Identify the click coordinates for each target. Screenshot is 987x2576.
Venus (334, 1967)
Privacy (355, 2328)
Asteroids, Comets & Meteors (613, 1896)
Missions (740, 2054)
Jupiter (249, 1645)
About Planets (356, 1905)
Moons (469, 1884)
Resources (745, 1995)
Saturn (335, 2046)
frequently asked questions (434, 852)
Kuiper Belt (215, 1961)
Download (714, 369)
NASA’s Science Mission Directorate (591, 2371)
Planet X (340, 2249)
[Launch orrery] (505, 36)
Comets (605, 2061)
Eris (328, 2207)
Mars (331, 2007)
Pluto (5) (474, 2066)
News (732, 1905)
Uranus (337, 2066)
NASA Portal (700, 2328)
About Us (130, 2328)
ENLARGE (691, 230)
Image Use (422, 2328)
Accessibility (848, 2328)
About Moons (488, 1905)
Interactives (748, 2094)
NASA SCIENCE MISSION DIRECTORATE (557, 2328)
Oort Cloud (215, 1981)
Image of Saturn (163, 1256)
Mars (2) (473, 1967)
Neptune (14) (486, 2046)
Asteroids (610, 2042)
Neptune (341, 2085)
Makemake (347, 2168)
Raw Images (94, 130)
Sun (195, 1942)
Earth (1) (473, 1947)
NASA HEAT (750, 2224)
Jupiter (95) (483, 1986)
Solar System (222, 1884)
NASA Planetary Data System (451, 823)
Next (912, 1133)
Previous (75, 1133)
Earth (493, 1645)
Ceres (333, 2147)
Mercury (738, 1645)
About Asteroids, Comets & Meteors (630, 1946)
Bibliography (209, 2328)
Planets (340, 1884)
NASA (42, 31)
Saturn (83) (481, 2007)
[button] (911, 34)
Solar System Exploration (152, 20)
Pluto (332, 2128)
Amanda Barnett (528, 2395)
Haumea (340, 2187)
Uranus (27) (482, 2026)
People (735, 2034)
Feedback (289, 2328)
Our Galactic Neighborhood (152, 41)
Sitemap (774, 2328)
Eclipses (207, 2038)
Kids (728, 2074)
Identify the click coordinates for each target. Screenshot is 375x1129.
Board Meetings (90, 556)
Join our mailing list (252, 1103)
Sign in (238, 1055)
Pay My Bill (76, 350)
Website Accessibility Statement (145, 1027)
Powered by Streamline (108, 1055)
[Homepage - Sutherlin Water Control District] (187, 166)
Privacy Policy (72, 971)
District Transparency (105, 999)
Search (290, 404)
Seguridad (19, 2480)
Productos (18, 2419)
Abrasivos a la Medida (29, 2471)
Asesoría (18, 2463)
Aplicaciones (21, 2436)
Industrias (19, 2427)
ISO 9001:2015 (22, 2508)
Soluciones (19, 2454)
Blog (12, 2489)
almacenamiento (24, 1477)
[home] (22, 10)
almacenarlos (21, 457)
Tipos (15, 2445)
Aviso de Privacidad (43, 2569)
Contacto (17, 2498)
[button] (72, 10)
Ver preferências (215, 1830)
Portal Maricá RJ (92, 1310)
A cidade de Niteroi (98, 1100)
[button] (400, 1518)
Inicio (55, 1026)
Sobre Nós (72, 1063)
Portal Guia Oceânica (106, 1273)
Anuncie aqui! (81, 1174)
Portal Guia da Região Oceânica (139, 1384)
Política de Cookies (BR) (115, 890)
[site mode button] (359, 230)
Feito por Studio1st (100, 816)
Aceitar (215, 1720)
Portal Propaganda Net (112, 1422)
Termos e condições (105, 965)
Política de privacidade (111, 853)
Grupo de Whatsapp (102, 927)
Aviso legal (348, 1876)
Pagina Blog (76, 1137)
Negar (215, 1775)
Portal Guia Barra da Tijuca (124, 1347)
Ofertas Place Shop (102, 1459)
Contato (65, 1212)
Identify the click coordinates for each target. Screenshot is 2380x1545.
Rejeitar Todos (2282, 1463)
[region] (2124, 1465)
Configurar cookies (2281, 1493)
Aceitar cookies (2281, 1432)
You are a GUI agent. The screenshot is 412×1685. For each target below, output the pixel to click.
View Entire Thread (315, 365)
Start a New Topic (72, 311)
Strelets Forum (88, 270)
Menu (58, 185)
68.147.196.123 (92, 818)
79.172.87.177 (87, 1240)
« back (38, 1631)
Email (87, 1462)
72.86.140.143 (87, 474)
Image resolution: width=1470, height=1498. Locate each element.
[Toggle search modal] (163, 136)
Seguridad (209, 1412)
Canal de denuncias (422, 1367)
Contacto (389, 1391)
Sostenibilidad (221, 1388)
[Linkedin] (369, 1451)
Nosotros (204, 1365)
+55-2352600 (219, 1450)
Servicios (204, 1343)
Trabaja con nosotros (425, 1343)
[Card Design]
--
Work to complete:
Copy the lines above exactly. Start with the line containing "Venus (334, 1967)", end with the line containing "NASA (42, 31)", and include both.

Exercise solution:
Venus (334, 1967)
Privacy (355, 2328)
Asteroids, Comets & Meteors (613, 1896)
Missions (740, 2054)
Jupiter (249, 1645)
About Planets (356, 1905)
Moons (469, 1884)
Resources (745, 1995)
Saturn (335, 2046)
frequently asked questions (434, 852)
Kuiper Belt (215, 1961)
Download (714, 369)
NASA’s Science Mission Directorate (591, 2371)
Planet X (340, 2249)
[Launch orrery] (505, 36)
Comets (605, 2061)
Eris (328, 2207)
Mars (331, 2007)
Pluto (5) (474, 2066)
News (732, 1905)
Uranus (337, 2066)
NASA Portal (700, 2328)
About Us (130, 2328)
ENLARGE (691, 230)
Image Use (422, 2328)
Accessibility (848, 2328)
About Moons (488, 1905)
Interactives (748, 2094)
NASA SCIENCE MISSION DIRECTORATE (557, 2328)
Oort Cloud (215, 1981)
Image of Saturn (163, 1256)
Mars (2) (473, 1967)
Neptune (14) (486, 2046)
Asteroids (610, 2042)
Neptune (341, 2085)
Makemake (347, 2168)
Raw Images (94, 130)
Sun (195, 1942)
Earth (1) (473, 1947)
NASA HEAT (750, 2224)
Jupiter (95) (483, 1986)
Solar System (222, 1884)
NASA Planetary Data System (451, 823)
Next (912, 1133)
Previous (75, 1133)
Earth (493, 1645)
Ceres (333, 2147)
Mercury (738, 1645)
About Asteroids, Comets & Meteors (630, 1946)
Bibliography (209, 2328)
Planets (340, 1884)
NASA (42, 31)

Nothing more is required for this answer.